Ciudad De México, 13 de julio de 2026.- Las fuerzas norteamericanas ejecutaron una nueva ronda de bombardeos contra Irán en la noche del sábado 12 de julio de 2026, marcando el tercer intercambio de ataques entre ambas naciones en lo que va de la semana. La ofensiva fue ordenada directamente por el presidente Donald Trump y realizada por el Comando Central de EE.UU. como respuesta al ataque de la Guardia Revolucionaria iraní contra el carguero GFS Galaxy, de bandera chipriota, en el estrecho de Ormuz.
Tras el asalto al buque mercante, la Guardia Revolucionaria iraní declaró cerrado el estrecho de Ormuz. Estados Unidos había emitido previamente un ultimátum a Teherán para que declarara públicamente que la vía marítima estaba abierta sin impedimentos antes del sábado, condición que no fue cumplida. Un tripulante del carguero atacado permanece desaparecido y la embarcación no puede continuar su viaje debido a un incendio y daños registrados en la sala de máquinas.
La televisión iraní reportó explosiones en la isla de Qeshr, cerca de la ciudad de Chabahar, así como en torno al puerto de Bandar Abás, en el sur del país. El Comando Central de EE.UU. justificó la acción señalando que “las fuerzas del Comando Central iniciaron su tercera ronda de ataques esta semana contra Irán después de que el Cuerpo de la Guardia Revolucionaria Islámica atacara descaradamente el GFS Galaxy”.
En un comunicado, el mando estadounidense indicó que “Irán recibió otra oportunidad para demostrar que cumple el Memorando de Entendimiento después de haber sido obligado a rendir cuentas por ataques previos contra buques mercantes, pero esta vez tampoco lo ha hecho”. Añadieron que, como respuesta, “Estados Unidos le impone un duro castigo, al seguir degradando la capacidad de Irán de atacar buques mercantes y tripulaciones civiles que transitan el estrecho”.
Pete Hegseth, secretario de Defensa de EE.UU., declaró sobre la situación: “Irán ha elegido mal.
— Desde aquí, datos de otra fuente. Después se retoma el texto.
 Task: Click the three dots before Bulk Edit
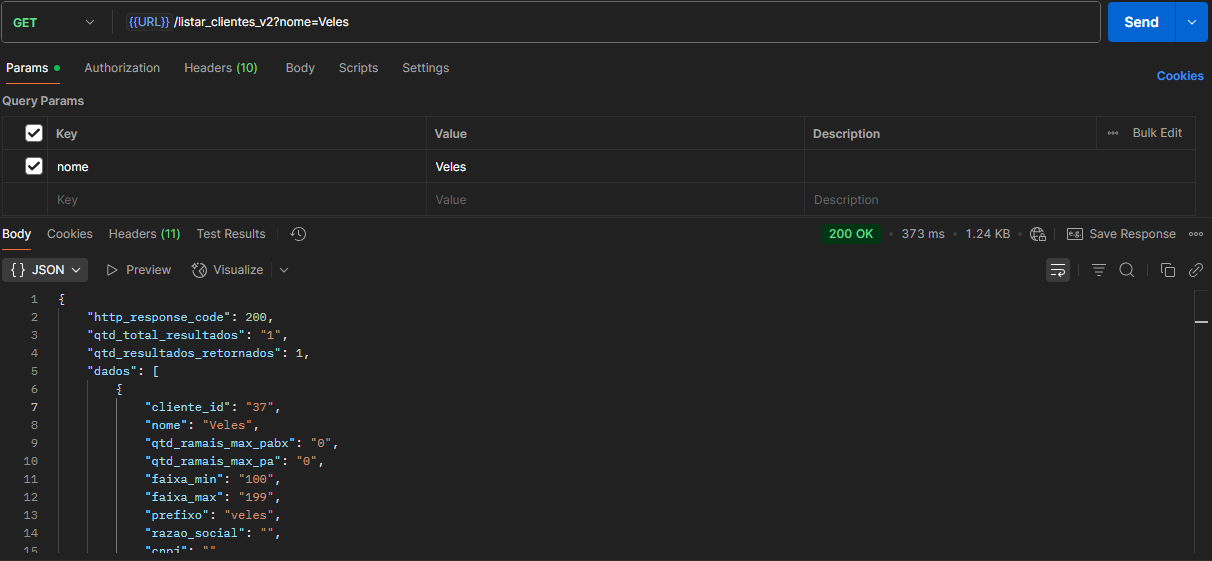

Ahora lo pagarán”. Por su parte, el presidente Donald Trump se limitó a calificar la situación con la palabra “terminado”.
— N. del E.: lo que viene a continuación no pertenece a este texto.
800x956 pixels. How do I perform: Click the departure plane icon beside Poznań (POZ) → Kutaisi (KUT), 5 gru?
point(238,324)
Esta escalada comenzó el lunes anterior, cuando la Guardia Revolucionaria atacó varios buques mercantes en el estrecho de Omán. Como represalia a esos primeros incidentes, Estados Unidos bombardeó Irán durante dos noches consecutivas, dejando un saldo de 17 muertos y más de cien heridos. Teherán respondió a dichos bombardeos con disparos de misiles y drones contra aliados estadounidenses en el golfo Pérsico.